YOUR TASK =
A line belongs in the answer if it contains "Aurangabad"; copy every such line from the entries below.

MATERIALS PROVIDED =

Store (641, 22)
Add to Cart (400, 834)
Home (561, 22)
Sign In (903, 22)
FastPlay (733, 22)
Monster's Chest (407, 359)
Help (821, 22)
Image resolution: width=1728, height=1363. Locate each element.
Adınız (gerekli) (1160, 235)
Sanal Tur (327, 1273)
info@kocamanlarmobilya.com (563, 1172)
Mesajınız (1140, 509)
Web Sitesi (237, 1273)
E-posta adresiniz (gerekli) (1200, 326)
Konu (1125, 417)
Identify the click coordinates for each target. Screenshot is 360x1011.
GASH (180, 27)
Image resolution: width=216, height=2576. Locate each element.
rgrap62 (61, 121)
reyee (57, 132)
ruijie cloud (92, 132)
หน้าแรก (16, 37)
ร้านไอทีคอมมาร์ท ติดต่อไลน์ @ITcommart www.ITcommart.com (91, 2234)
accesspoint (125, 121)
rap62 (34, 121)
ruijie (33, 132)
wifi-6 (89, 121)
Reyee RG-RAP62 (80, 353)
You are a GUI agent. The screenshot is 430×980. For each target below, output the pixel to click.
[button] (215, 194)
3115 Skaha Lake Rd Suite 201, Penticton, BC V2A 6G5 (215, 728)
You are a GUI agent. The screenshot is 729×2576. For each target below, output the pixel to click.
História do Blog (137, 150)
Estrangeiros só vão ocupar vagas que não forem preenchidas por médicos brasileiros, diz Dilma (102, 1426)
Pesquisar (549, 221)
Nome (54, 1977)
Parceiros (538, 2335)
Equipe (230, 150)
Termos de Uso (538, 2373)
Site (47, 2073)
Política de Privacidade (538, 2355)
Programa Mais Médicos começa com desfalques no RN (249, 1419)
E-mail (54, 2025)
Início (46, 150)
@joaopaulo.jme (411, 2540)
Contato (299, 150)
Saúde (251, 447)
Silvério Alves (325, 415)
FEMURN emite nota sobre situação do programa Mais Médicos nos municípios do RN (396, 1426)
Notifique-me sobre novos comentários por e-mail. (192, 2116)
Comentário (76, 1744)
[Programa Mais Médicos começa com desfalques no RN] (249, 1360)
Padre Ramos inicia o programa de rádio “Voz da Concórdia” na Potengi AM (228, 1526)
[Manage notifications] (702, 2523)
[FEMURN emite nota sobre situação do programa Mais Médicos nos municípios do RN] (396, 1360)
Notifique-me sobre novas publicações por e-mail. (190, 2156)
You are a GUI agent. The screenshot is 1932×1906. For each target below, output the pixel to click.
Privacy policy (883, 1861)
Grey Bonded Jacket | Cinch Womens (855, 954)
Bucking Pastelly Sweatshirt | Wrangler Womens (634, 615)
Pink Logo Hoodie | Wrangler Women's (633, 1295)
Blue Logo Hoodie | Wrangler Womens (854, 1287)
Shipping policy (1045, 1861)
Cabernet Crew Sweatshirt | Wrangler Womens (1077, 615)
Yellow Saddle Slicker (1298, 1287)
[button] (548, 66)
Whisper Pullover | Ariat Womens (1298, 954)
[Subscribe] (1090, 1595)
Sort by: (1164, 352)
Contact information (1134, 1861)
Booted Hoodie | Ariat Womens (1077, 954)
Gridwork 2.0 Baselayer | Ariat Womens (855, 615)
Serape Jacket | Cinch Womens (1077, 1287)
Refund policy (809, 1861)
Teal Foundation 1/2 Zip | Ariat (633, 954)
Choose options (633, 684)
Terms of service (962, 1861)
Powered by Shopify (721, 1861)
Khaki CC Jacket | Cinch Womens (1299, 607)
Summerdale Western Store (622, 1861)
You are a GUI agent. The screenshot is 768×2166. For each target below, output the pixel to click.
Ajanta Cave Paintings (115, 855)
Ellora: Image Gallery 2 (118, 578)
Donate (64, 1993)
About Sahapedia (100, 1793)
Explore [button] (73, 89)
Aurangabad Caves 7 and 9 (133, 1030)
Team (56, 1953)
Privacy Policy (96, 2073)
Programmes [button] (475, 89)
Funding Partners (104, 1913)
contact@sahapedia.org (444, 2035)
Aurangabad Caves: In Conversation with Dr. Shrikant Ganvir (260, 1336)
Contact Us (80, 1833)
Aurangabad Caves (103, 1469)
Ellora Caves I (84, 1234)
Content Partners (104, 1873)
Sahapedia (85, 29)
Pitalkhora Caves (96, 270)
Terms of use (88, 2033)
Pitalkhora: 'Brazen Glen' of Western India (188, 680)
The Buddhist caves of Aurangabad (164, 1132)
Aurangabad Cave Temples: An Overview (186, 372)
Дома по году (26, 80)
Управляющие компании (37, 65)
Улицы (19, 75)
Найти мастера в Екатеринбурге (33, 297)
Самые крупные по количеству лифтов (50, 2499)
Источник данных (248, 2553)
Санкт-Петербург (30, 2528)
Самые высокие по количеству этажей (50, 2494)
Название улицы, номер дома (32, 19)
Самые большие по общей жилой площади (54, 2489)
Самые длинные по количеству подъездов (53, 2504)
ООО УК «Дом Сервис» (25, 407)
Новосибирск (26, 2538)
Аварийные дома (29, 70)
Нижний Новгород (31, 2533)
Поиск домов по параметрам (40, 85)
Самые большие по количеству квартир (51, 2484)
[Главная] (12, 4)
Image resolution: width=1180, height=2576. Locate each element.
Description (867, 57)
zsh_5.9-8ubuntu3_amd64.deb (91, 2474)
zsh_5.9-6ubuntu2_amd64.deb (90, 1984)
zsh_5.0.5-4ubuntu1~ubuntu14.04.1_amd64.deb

OUTPUT FOR THIS TASK =
Aurangabad Caves 7 and 9 (133, 1030)
Aurangabad Caves: In Conversation with Dr. Shrikant Ganvir (260, 1336)
Aurangabad Caves (103, 1469)
The Buddhist caves of Aurangabad (164, 1132)
Aurangabad Cave Temples: An Overview (186, 372)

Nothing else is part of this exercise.